Aim of the task ->
Reproduce the entire listing below, replacing every occurrence of "Identify the location of" with "Find the position of" and leaving everything else unchanged.

Stored rows ->
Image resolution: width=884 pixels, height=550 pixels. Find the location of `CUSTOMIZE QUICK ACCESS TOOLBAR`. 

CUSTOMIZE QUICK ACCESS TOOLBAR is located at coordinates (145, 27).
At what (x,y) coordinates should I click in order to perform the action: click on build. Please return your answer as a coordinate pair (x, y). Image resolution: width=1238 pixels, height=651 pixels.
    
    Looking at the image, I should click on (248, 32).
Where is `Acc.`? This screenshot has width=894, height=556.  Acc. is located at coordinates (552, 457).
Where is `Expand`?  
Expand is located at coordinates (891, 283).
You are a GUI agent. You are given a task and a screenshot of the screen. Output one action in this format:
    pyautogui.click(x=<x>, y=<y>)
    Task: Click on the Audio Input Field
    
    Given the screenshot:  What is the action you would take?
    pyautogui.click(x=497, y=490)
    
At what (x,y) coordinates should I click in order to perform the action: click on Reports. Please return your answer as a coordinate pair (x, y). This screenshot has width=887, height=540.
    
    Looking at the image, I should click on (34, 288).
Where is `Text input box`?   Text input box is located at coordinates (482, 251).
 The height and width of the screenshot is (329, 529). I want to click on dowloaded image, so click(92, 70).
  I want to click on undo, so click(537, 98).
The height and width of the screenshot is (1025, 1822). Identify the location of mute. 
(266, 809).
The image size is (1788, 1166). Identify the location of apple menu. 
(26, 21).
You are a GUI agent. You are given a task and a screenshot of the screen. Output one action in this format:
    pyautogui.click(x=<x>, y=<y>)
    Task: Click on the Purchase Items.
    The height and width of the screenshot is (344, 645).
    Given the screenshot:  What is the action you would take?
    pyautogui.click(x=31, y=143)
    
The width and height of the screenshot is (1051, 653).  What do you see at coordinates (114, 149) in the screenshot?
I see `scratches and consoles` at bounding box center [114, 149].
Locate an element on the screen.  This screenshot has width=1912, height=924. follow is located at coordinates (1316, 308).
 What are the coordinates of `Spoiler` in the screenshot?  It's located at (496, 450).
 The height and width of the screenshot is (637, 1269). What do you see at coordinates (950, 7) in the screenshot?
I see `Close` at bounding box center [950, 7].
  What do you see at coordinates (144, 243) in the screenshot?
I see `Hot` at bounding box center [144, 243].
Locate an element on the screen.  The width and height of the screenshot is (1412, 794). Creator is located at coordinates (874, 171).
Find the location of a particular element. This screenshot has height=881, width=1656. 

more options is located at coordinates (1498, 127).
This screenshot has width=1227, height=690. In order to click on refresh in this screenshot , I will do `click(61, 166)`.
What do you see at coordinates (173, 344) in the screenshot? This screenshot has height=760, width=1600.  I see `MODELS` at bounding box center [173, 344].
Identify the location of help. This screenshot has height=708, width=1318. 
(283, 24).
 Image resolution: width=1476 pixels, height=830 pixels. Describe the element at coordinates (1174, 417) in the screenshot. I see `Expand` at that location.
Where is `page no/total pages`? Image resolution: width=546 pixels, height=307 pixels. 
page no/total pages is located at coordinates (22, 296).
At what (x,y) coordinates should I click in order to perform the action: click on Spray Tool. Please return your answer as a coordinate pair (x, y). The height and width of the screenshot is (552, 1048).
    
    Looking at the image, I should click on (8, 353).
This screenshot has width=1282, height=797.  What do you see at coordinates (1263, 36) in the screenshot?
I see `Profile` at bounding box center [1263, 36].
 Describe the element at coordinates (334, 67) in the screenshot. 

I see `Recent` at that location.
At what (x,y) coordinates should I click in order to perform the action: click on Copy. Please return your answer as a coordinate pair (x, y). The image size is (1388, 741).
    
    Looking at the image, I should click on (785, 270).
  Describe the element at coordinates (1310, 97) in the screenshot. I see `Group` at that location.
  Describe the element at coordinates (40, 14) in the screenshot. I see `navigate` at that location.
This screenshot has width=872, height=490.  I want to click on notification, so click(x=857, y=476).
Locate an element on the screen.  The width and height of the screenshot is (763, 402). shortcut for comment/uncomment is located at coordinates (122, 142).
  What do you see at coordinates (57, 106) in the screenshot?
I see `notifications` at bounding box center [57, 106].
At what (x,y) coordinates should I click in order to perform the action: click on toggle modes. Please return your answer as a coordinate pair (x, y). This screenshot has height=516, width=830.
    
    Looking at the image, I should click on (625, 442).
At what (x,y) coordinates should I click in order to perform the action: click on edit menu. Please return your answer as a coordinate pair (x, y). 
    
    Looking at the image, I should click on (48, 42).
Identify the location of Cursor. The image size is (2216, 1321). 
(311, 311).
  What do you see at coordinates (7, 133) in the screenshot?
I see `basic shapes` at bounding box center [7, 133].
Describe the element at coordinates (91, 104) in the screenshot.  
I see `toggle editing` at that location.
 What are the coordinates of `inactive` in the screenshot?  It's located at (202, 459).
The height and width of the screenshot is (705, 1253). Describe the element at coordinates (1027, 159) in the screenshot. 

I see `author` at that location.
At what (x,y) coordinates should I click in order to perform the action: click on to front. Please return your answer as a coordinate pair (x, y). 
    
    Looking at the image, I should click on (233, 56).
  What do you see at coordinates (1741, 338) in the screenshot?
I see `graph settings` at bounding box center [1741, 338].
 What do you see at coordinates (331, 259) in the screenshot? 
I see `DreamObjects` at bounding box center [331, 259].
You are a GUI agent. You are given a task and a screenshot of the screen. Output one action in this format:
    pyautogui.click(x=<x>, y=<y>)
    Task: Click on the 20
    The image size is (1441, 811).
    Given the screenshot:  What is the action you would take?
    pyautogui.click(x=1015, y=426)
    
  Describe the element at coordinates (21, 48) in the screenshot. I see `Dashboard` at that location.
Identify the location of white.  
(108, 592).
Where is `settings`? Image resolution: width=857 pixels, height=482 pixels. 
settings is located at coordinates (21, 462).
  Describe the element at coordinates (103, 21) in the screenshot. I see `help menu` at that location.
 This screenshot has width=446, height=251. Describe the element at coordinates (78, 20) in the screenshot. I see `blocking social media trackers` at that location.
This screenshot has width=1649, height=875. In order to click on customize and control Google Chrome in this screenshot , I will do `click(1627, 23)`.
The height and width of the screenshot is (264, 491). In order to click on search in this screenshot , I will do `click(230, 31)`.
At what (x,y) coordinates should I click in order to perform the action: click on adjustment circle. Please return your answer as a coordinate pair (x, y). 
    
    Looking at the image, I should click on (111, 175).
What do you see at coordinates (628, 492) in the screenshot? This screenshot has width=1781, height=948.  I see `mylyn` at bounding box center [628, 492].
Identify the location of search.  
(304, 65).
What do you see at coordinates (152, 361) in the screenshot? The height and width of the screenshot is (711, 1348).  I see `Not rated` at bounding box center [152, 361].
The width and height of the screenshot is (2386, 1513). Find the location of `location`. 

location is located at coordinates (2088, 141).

Right answer ->
Image resolution: width=884 pixels, height=550 pixels. Find the location of `CUSTOMIZE QUICK ACCESS TOOLBAR`. 

CUSTOMIZE QUICK ACCESS TOOLBAR is located at coordinates (145, 27).
At what (x,y) coordinates should I click in order to perform the action: click on build. Please return your answer as a coordinate pair (x, y). Image resolution: width=1238 pixels, height=651 pixels.
    
    Looking at the image, I should click on (248, 32).
Where is `Acc.`? This screenshot has width=894, height=556.  Acc. is located at coordinates (552, 457).
Where is `Expand`?  
Expand is located at coordinates (891, 283).
You are a GUI agent. You are given a task and a screenshot of the screen. Output one action in this format:
    pyautogui.click(x=<x>, y=<y>)
    Task: Click on the Audio Input Field
    
    Given the screenshot:  What is the action you would take?
    pyautogui.click(x=497, y=490)
    
At what (x,y) coordinates should I click in order to perform the action: click on Reports. Please return your answer as a coordinate pair (x, y). This screenshot has width=887, height=540.
    
    Looking at the image, I should click on (34, 288).
Where is `Text input box`?   Text input box is located at coordinates (482, 251).
 The height and width of the screenshot is (329, 529). I want to click on dowloaded image, so click(92, 70).
  I want to click on undo, so click(537, 98).
The height and width of the screenshot is (1025, 1822). Find the position of mute. 
(266, 809).
The image size is (1788, 1166). Find the position of apple menu. 
(26, 21).
You are a GUI agent. You are given a task and a screenshot of the screen. Output one action in this format:
    pyautogui.click(x=<x>, y=<y>)
    Task: Click on the Purchase Items.
    The height and width of the screenshot is (344, 645).
    Given the screenshot:  What is the action you would take?
    pyautogui.click(x=31, y=143)
    
The width and height of the screenshot is (1051, 653).  What do you see at coordinates (114, 149) in the screenshot?
I see `scratches and consoles` at bounding box center [114, 149].
Locate an element on the screen.  This screenshot has width=1912, height=924. follow is located at coordinates (1316, 308).
 What are the coordinates of `Spoiler` in the screenshot?  It's located at (496, 450).
 The height and width of the screenshot is (637, 1269). What do you see at coordinates (950, 7) in the screenshot?
I see `Close` at bounding box center [950, 7].
  What do you see at coordinates (144, 243) in the screenshot?
I see `Hot` at bounding box center [144, 243].
Locate an element on the screen.  The width and height of the screenshot is (1412, 794). Creator is located at coordinates (874, 171).
Find the location of a particular element. This screenshot has height=881, width=1656. 

more options is located at coordinates (1498, 127).
This screenshot has width=1227, height=690. In order to click on refresh in this screenshot , I will do `click(61, 166)`.
What do you see at coordinates (173, 344) in the screenshot? This screenshot has height=760, width=1600.  I see `MODELS` at bounding box center [173, 344].
Find the position of help. This screenshot has height=708, width=1318. 
(283, 24).
 Image resolution: width=1476 pixels, height=830 pixels. Describe the element at coordinates (1174, 417) in the screenshot. I see `Expand` at that location.
Where is `page no/total pages`? Image resolution: width=546 pixels, height=307 pixels. 
page no/total pages is located at coordinates (22, 296).
At what (x,y) coordinates should I click in order to perform the action: click on Spray Tool. Please return your answer as a coordinate pair (x, y). The height and width of the screenshot is (552, 1048).
    
    Looking at the image, I should click on (8, 353).
This screenshot has width=1282, height=797.  What do you see at coordinates (1263, 36) in the screenshot?
I see `Profile` at bounding box center [1263, 36].
 Describe the element at coordinates (334, 67) in the screenshot. 

I see `Recent` at that location.
At what (x,y) coordinates should I click in order to perform the action: click on Copy. Please return your answer as a coordinate pair (x, y). The image size is (1388, 741).
    
    Looking at the image, I should click on (785, 270).
  Describe the element at coordinates (1310, 97) in the screenshot. I see `Group` at that location.
  Describe the element at coordinates (40, 14) in the screenshot. I see `navigate` at that location.
This screenshot has width=872, height=490.  I want to click on notification, so click(x=857, y=476).
Locate an element on the screen.  The width and height of the screenshot is (763, 402). shortcut for comment/uncomment is located at coordinates (122, 142).
  What do you see at coordinates (57, 106) in the screenshot?
I see `notifications` at bounding box center [57, 106].
At what (x,y) coordinates should I click in order to perform the action: click on toggle modes. Please return your answer as a coordinate pair (x, y). This screenshot has height=516, width=830.
    
    Looking at the image, I should click on (625, 442).
At what (x,y) coordinates should I click in order to perform the action: click on edit menu. Please return your answer as a coordinate pair (x, y). 
    
    Looking at the image, I should click on (48, 42).
Find the position of Cursor. The image size is (2216, 1321). 
(311, 311).
  What do you see at coordinates (7, 133) in the screenshot?
I see `basic shapes` at bounding box center [7, 133].
Describe the element at coordinates (91, 104) in the screenshot.  
I see `toggle editing` at that location.
 What are the coordinates of `inactive` in the screenshot?  It's located at (202, 459).
The height and width of the screenshot is (705, 1253). Describe the element at coordinates (1027, 159) in the screenshot. 

I see `author` at that location.
At what (x,y) coordinates should I click in order to perform the action: click on to front. Please return your answer as a coordinate pair (x, y). 
    
    Looking at the image, I should click on (233, 56).
  What do you see at coordinates (1741, 338) in the screenshot?
I see `graph settings` at bounding box center [1741, 338].
 What do you see at coordinates (331, 259) in the screenshot? 
I see `DreamObjects` at bounding box center [331, 259].
You are a GUI agent. You are given a task and a screenshot of the screen. Output one action in this format:
    pyautogui.click(x=<x>, y=<y>)
    Task: Click on the 20
    The image size is (1441, 811).
    Given the screenshot:  What is the action you would take?
    pyautogui.click(x=1015, y=426)
    
  Describe the element at coordinates (21, 48) in the screenshot. I see `Dashboard` at that location.
Find the position of white.  
(108, 592).
Where is `settings`? Image resolution: width=857 pixels, height=482 pixels. 
settings is located at coordinates (21, 462).
  Describe the element at coordinates (103, 21) in the screenshot. I see `help menu` at that location.
 This screenshot has width=446, height=251. Describe the element at coordinates (78, 20) in the screenshot. I see `blocking social media trackers` at that location.
This screenshot has width=1649, height=875. In order to click on customize and control Google Chrome in this screenshot , I will do `click(1627, 23)`.
The height and width of the screenshot is (264, 491). In order to click on search in this screenshot , I will do `click(230, 31)`.
At what (x,y) coordinates should I click in order to perform the action: click on adjustment circle. Please return your answer as a coordinate pair (x, y). 
    
    Looking at the image, I should click on (111, 175).
What do you see at coordinates (628, 492) in the screenshot? This screenshot has width=1781, height=948.  I see `mylyn` at bounding box center [628, 492].
Find the position of search.  
(304, 65).
What do you see at coordinates (152, 361) in the screenshot? The height and width of the screenshot is (711, 1348).  I see `Not rated` at bounding box center [152, 361].
The width and height of the screenshot is (2386, 1513). Find the location of `location`. 

location is located at coordinates (2088, 141).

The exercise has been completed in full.